Please note that If any of your objects exceed 4,000 characters, set the ‘readsize’ value to ‘10,000’, use RDF$STC_OBJ_GRAPH as a CLOB, and define the column list as follows:

BEGIN
  DBMS_CLOUD.CREATE_EXTERNAL_TABLE(
    table_name      => 'EXT_RDF_DATA',
    credential_name => 'bio',
    file_uri_list   => 'https://objectstorage.eu-frankfurt-1.oraclecloud.com/n/Your_name_space/b/Your_Backet/o/bio.nt',
    format          => json_object('readsize' value '10000', 'delimiter' value 'X''A'''),
    field_list      => '"RDF$STC_SUB"         CHAR(4000) terminated by whitespace,
                        "RDF$STC_PRED"        CHAR(4000) terminated by whitespace,
                        "RDF$STC_OBJ_GRAPH"         CHAR(10000)',
    column_list     => '"RDF$STC_SUB" VARCHAR2(4000), "RDF$STC_PRED" VARCHAR2(4000), "RDF$STC_OBJ_GRAPH" CLOB' 
  );
END;

If you have objects larger than 40,000 characters, you will need to create two tables: one for standard-sized objects (STAGE_TABLE) and another for large objects (STAGE_TABLE_CLOB).

  • STAGE_TABLE: This table is used for RDF data where the object size is within the limit (typically less than 40,000 characters).

  • STAGE_TABLE_CLOB: This table is used for RDF data where the objects exceed 40,000 characters. The large objects are stored as CLOBs in this table to handle the larger size efficiently. More information about stage_table

CREATE TABLE STAGE_TABLE(  
                     RDF$STC_sub varchar2(4000) not null,  
                     RDF$STC_pred varchar2(4000) not null,  
                     RDF$STC_OBJ varchar2(4000) not null  
) COMPRESS;
/
CREATE TABLE STAGE_TABLE(RDF$STC_sub varchar2(4000) not null,
                        RDF$STC_pred varchar2(4000) not null,        
                        RDF$STC_OBJ CLOB not null 
)COMPRESS;
/
describe EXT_RDF_DATA ;
Name              Null?
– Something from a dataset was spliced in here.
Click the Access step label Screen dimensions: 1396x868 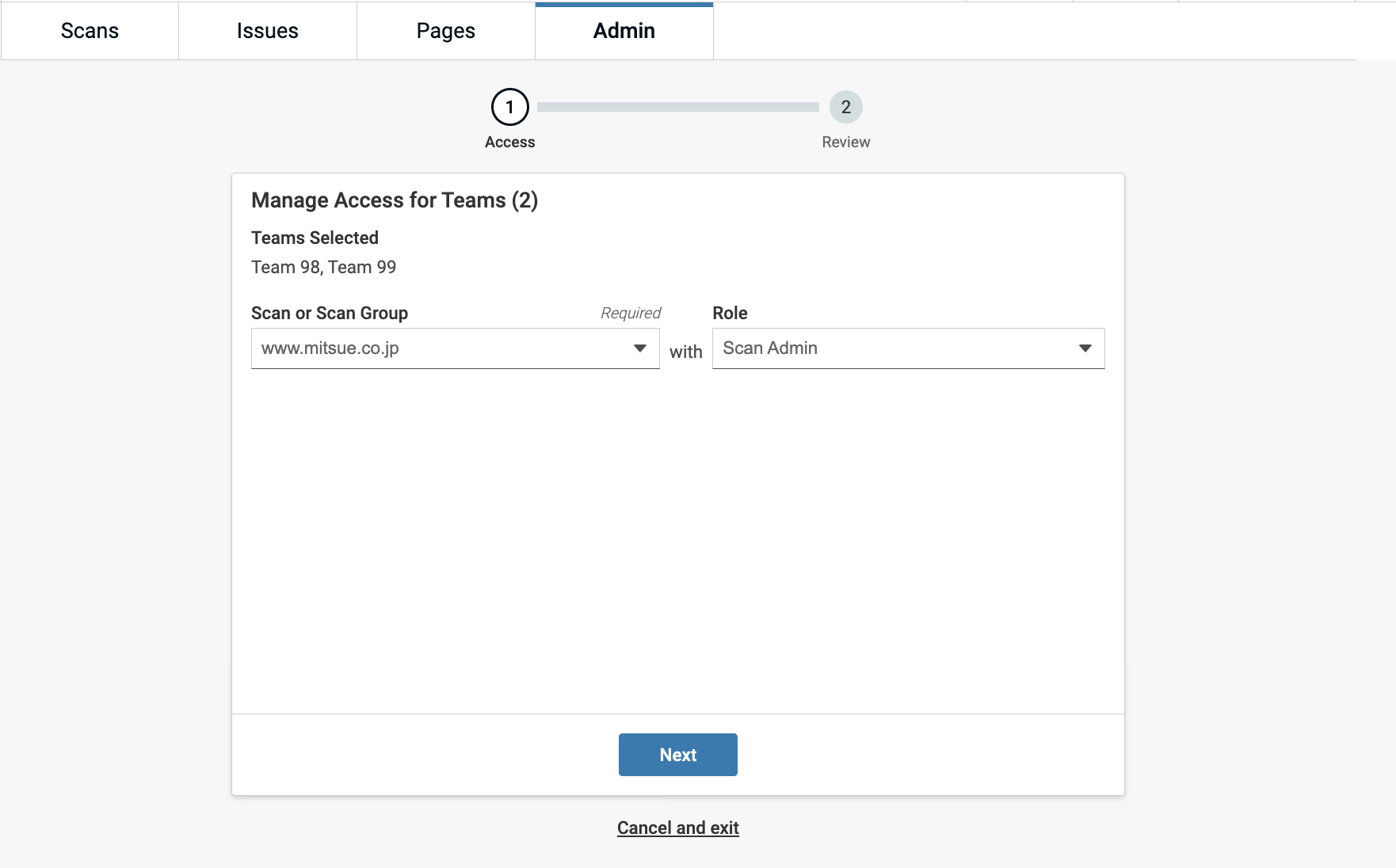509,142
Type           
----------------- ----- --------------
RDF$STC_SUB             VARCHAR2(4000)
RDF$STC_PRED            VARCHAR2(4000)
RDF$STC_OBJ_GRAPH       VARCHAR2(4000)
/
describe STAGE_TABLE ;
Name              Null?    Type           
----------------- -------- --------------
RDF$STC_SUB  NOT NULL VARCHAR2(4000)
RDF$STC_PRED NOT NULL VARCHAR2(4000)
RDF$STC_OBJ  NOT NULL VARCHAR2(4000) 

Finally, the RDF data is loaded into an Oracle semantic model using SEM_APIS.BULK_LOAD_FROM_STAGING_TABLE. The difference between loading regular data and data that requires the CLOB field lies in the staging table name and the flags parameter.

  • For regular data, you use the STAGE_TABLE and set the flags to VC_ONLY.
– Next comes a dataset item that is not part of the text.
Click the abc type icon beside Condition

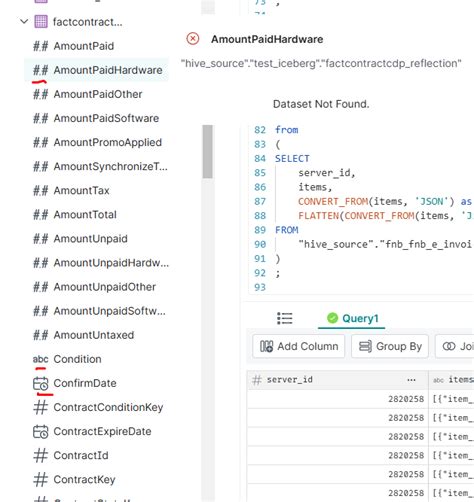click(40, 359)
  • For data the requires the CLOB field, you use the STAGE_TABLE_CLOB and set the flags to CLOB_ONLY.

Here’s how you would load the data for both cases:

BEGIN
SEM_APIS.LOAD_INTO_STAGING_TABLE(
     staging_table => 'STAGE_TABLE',
     source_table  => 'EXT_RDF_DATA',
     input_format  => 'N-TRIPLE',
     parallel      => 1,
     staging_table_owner => 'MARYAMSAJJADIAN',
     source_table_owner  => 'MARYAMSAJJADIAN',
     flags => VC_ONLY);
END;
/
commit;
/
BEGIN SEM_APIS.LOAD_INTO_STAGING_TABLE(      
staging_table => 'STAGE_TABLE_CLOB',      
source_table  => 'EXT_RDF_DATA',      
input_format  => 'N-TRIPLE',      
parallel      => 1,      
staging_table_owner => 'MARYAMSAJJADIAN',      
source_table_owner  => 'MARYAMSAJJADIAN',      
flags => CLOB_ONLY); 
END;
/
commit; 

There is another approach without CREATE_EXTERNAL_TABLE. This time, I am going to update a model with a turtle(.ttl) format. First you need to provide some previleges:

-- AS ADMIN
grant DB_DEVELOPER_ROLE to MARYAMSAJJADIAN; 
create or replace directory RDF_DIR as 'rdf';
grant read, write on directory RDF_DIR to MARYAMSAJJADIAN;
commit; 

You can create a new credential or reuse the previous one. I am using the previous one.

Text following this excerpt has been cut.